Sadly for the loan recipients, these insane rules have never yet fixed an economy. In fact they've torpedoed over two dozen of them, which is exactly what you'd expect them to do. But the mostly American IMF investors generally get their money back, and Wall Street gets to loot an entire nation. Forcing a developing country to go head-to-head in trade terms with the rest of the world - without the protection of trade tariffs - has never yet produced an economic force that can rival America. Imagine. It's only ever destroyed the economy of the countries forced to try it. And there's more good news - the lenders not only (eventually) get their money back, help their friends to loot a nation and reassert their dominance of trade in the hemisphere, they also end up with a country that owes them oodles of money and can't pay. It can't pay, of course, because the strings attached to the IMF loan throttled their economy. So loan 'negotiations' become an immensely powerful way of exerting influence in the region. You can't really say no to America when you owe them so much money.

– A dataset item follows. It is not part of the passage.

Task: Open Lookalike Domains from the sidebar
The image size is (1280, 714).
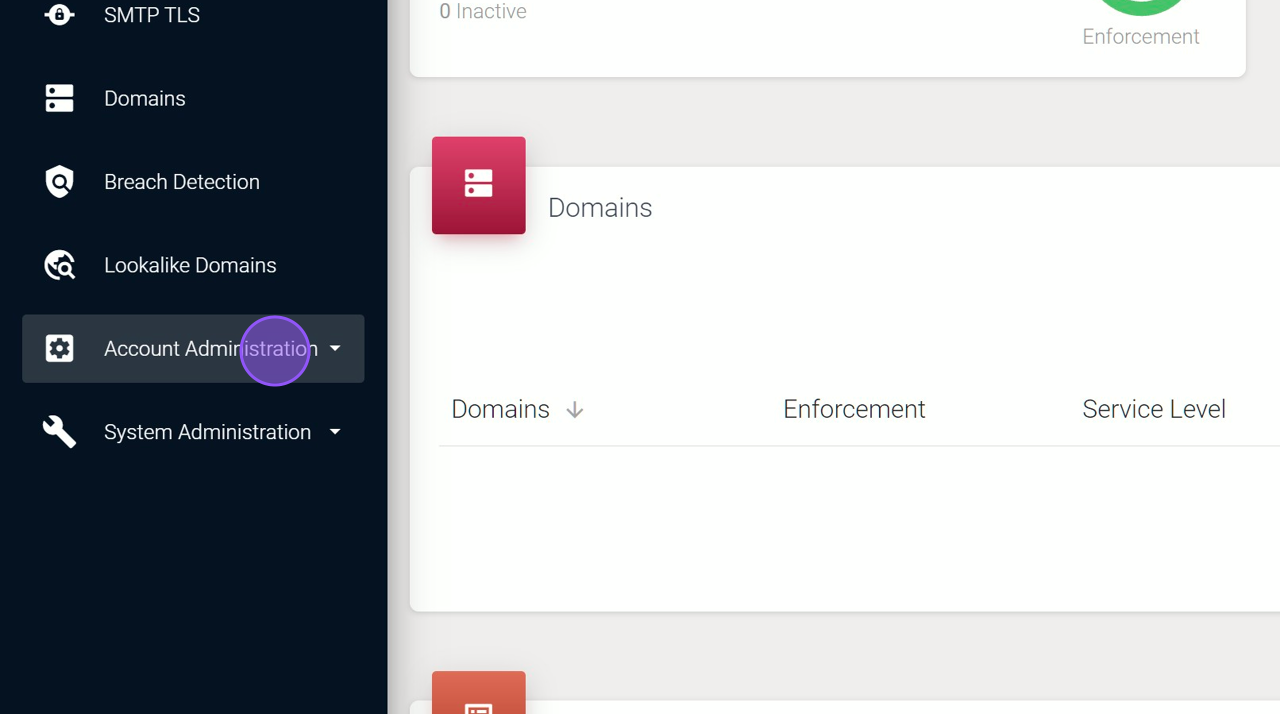Action: pos(190,265)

But since Hugo Chavez was elected as leader of Venezuela, none of those things have happened his country. U.S. adventures in Iraq have pushed the price of oil up to the level where Venezuela's oil reserves are worth exploiting. If oil was cheap, it wouldn't be profitable to extract it; but oil is as dear as it's ever been and that makes Venezuela's massive reserves suddenly worth an absolute fortune.
And what is Chavez spending the money on? Well, he wants to offer education to everyone for a start - everyone, no matter how old or poor. And train doctors; he likes doing that. And he's been offering Venezuelan loans to his neighbours so that they won't have to go to America's pet loan shark, the IMF. And selling cheap fuel to the poor - the monster. He wants to set up a regional trade zone, free from America's control, and to bring the southern Americas into the twenty-first century - and he wants to do it along socialist lines where the people, and not just the corporations, benefit.
What else? Well, he also spends a lot of time talking about how America wants to kill him. Which makes him sound a little bit crazy. Except that America does have a bit of a thing for killing foreign leaders who annoy them. Every time the CIA declassifies another piece of its history we learn about another one. Oh, and Chavez was kidnapped for a little while during a coup attempt in 2002 and it turned out that Washington was lending a hand. Democracy, shemocracy, as they say in U.S. foreign policy circles.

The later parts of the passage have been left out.